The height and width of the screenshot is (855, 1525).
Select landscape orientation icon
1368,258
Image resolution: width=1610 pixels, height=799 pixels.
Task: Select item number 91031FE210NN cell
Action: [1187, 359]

****************************************

> _Work required_: Write out the full listing without altering anything.

> _Result of the exercise_:
The height and width of the screenshot is (855, 1525).
Select landscape orientation icon
1368,258
Image resolution: width=1610 pixels, height=799 pixels.
Task: Select item number 91031FE210NN cell
Action: [1187, 359]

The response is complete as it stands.